We've observed that some of these variants are highly dispersed on the tree and as a result can have fairly low confidence ancestral reconstructions so their reconstruction is limited to a very shallow portion of the tree. In the following tree, which illustrates genotype transitions for one such genotype, notice that much of the tree is low confidence (grey edges). Sim25149 has a high betagenotype of 54.

Contrast this to another genotype with far more high confidence tree edges; Sim162 has a low betagenotype = 5.

Here are those two genotypes highlighted on the P-value vs. Epsilon plot.

In effect, the restriction of the reconstruction to the tips of the tree and other very recent edges means that genotype transition edges may be found on only very short tree edges. As a result of these short edge length genotype transitions in addition to the presence some moderately long non-transition edges in the reconstruction the sampling method of the permutation step will result in a highly significant P-value for the genotype.

Sometimes edges leading to tree tips get classified as low confidence

Sometimes your phenotype and genotype plots may have an edge leading to a tree tip classified as low confidence (grey color). At first this can be alarming because a phenotype or genotype reconstruction at a tree tip should always be high confidence, because the value is simply inferred as the tip value. But, keep in mind that hogwash also considers the length of the edge. If an edge is very long (10+% of the sum of all edge lengths in the tree) then the edge is classified as low confidence.
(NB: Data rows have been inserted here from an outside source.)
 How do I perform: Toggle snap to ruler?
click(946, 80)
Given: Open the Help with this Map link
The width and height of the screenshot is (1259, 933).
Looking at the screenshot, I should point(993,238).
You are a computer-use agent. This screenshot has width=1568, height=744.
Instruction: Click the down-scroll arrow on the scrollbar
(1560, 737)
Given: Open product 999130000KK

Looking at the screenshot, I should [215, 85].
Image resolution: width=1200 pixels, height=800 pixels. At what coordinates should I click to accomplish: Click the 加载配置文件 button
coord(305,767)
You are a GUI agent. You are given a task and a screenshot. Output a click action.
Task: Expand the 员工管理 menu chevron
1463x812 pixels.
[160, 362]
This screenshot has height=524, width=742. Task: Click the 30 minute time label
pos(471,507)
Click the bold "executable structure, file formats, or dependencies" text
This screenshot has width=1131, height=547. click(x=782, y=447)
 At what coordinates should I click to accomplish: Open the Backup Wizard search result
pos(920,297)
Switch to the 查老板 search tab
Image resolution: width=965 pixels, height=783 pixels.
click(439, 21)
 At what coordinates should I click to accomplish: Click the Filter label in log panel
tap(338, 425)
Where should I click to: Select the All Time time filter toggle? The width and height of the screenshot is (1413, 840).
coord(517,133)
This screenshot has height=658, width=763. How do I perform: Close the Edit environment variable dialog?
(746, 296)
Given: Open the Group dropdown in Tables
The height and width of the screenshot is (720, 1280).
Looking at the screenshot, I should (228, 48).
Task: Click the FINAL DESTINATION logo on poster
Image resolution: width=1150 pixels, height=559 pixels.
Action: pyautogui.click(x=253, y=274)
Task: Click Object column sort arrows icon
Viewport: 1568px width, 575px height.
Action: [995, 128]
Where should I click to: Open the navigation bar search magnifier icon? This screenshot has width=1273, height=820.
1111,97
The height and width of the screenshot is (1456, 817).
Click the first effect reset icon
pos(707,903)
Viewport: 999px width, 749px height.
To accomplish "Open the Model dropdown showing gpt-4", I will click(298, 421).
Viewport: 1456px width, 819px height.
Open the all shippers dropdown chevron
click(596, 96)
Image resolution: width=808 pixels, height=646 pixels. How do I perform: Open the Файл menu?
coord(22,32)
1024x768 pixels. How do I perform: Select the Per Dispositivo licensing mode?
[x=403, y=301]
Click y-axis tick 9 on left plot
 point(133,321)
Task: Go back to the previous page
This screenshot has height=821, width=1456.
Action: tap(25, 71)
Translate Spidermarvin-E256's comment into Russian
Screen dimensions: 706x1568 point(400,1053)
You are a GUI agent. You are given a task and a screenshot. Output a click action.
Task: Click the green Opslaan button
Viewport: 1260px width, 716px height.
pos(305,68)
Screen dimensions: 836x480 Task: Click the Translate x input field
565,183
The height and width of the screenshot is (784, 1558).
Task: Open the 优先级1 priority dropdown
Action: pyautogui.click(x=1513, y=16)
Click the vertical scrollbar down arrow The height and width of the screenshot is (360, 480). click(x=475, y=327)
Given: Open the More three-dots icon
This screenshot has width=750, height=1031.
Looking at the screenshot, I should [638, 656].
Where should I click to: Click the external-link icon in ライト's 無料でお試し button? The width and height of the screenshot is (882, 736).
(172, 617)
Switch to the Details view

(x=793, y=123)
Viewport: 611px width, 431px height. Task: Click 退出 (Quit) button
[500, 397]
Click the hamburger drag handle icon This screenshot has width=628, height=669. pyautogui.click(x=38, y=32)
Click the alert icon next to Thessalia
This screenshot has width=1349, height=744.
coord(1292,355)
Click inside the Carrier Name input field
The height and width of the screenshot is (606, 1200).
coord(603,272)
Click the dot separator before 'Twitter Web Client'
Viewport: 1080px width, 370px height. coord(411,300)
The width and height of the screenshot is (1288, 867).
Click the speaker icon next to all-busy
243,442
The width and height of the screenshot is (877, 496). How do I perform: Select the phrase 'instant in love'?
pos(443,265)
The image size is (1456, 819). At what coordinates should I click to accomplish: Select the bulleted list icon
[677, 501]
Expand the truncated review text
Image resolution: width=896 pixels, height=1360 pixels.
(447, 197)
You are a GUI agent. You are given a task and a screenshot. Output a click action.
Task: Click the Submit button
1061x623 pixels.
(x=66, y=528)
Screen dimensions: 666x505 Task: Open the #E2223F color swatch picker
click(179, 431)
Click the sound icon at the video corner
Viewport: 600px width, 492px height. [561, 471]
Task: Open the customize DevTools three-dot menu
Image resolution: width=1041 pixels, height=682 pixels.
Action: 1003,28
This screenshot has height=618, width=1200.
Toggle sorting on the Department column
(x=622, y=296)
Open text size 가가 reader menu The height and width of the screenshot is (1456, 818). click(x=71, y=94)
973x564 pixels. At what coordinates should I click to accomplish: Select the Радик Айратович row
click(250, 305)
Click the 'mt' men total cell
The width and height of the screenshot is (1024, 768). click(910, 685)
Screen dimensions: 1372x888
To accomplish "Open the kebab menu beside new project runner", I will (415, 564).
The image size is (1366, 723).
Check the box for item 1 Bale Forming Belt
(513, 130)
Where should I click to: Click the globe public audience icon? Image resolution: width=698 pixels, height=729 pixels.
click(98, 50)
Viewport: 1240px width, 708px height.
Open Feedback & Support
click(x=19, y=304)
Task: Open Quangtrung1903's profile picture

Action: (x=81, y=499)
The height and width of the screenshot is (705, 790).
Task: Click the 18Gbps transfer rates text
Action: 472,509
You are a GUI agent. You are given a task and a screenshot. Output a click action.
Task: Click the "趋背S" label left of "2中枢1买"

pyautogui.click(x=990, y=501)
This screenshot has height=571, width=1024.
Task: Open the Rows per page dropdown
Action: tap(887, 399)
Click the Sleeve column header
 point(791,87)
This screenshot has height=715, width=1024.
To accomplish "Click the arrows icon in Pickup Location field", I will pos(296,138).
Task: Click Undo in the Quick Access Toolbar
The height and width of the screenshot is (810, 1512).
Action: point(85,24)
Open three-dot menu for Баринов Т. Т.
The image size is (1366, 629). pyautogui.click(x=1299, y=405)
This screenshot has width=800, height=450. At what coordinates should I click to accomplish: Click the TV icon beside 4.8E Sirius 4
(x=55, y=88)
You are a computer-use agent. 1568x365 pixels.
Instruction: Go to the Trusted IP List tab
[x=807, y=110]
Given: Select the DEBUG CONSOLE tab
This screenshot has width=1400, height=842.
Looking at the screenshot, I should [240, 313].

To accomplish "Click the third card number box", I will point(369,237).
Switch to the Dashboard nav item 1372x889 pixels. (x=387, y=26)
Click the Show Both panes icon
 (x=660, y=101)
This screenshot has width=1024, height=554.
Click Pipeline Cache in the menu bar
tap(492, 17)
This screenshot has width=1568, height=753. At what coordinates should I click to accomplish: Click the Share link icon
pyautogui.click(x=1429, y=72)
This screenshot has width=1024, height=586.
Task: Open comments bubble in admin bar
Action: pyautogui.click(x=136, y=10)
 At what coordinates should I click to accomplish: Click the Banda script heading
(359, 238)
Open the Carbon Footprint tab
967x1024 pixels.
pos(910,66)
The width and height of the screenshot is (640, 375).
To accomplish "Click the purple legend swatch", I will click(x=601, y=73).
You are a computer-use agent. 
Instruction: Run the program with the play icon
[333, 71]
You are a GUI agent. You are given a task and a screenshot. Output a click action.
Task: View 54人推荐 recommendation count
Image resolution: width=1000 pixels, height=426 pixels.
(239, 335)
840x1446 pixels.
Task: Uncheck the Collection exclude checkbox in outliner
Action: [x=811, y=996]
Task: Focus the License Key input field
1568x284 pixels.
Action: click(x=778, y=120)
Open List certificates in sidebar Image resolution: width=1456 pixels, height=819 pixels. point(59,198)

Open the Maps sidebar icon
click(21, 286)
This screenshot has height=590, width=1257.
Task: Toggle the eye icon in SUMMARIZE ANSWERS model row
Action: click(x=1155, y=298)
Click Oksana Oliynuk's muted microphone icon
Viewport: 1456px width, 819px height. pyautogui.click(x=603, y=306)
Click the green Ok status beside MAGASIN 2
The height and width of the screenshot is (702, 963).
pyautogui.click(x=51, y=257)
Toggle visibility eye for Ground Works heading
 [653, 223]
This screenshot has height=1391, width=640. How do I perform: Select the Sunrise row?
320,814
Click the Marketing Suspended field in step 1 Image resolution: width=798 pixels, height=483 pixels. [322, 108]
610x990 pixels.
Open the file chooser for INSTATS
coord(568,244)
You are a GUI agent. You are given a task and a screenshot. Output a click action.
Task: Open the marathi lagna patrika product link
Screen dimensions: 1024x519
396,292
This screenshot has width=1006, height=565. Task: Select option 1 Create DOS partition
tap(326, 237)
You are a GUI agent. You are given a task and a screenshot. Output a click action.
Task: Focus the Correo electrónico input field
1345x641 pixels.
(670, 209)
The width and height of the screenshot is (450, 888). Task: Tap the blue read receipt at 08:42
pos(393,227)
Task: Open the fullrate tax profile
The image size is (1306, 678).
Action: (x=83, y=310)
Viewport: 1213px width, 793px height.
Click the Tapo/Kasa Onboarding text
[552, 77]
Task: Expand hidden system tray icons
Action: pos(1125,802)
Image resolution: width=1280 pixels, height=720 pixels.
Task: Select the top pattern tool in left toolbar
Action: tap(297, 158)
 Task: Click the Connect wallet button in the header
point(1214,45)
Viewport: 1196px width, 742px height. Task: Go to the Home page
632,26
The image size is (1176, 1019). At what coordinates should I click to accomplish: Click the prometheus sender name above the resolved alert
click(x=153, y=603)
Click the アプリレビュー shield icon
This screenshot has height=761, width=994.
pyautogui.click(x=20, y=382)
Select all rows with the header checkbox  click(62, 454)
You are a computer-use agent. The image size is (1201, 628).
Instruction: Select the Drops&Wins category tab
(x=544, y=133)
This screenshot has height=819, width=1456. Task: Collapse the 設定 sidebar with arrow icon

To illustrate this scenario we've re-plotted the above tree but now (a) recolored the tree edges that are >10% of the total tree length (orange) or <10% of the total tree length (black) and (b) used the tree edge lengths in the plot. Notice that the tree edges that are greyed out in the phenotype reconstruction largely match the overly long edges.

If you're interested in how edges are classified as overly long or not see the function hogwash::identify_short_edges().

When the ancestral reconstructions are a bit... wacky.

Most of the time the ancestral reconstruction inferred from your tree & genotype look pretty great (plausible, fairly parsimonious). This one, for example:

The ancestral reconstruction step is performed by ape::ace(). For binary inputs (genotypes or binary phenotypes) ancestral reconstruction is run twice: once with an equal rates (ER) model and once with an all rates different (ARD) model. Hogwash chooses the best model based on comparison between the models' log likelihoods and the Akaike Information Criterion (AIC). Most of the time, this seems to choose a pretty good looking reconstruction. For example, hogwash will choose ER (left) over ARD (right) in this case:

However, occasionally, either the chosen model isn't very convincing or both models aren't convincing. This is a short coming of ancestral reconstruction. Hogwash may provide hard to interpret results if the ancestral reconstruction looks questionable.

Take, for example, this case below. Both the ER and ARD reconstruction results are pretty questionable as there are seemingly spurious red edges leading to black tips and black edges leading to the one red clonal group. A parsimonious reconstruction might have given us a tree where one red edge leads to the red clonal group; then hogwash would exclude this particular variant from analysis because it doesn't converge on the tree at all.

Keep this odd case in mind if you get some inexplicable hogwash results -- the issue may be the underlying ancestral reconstruction.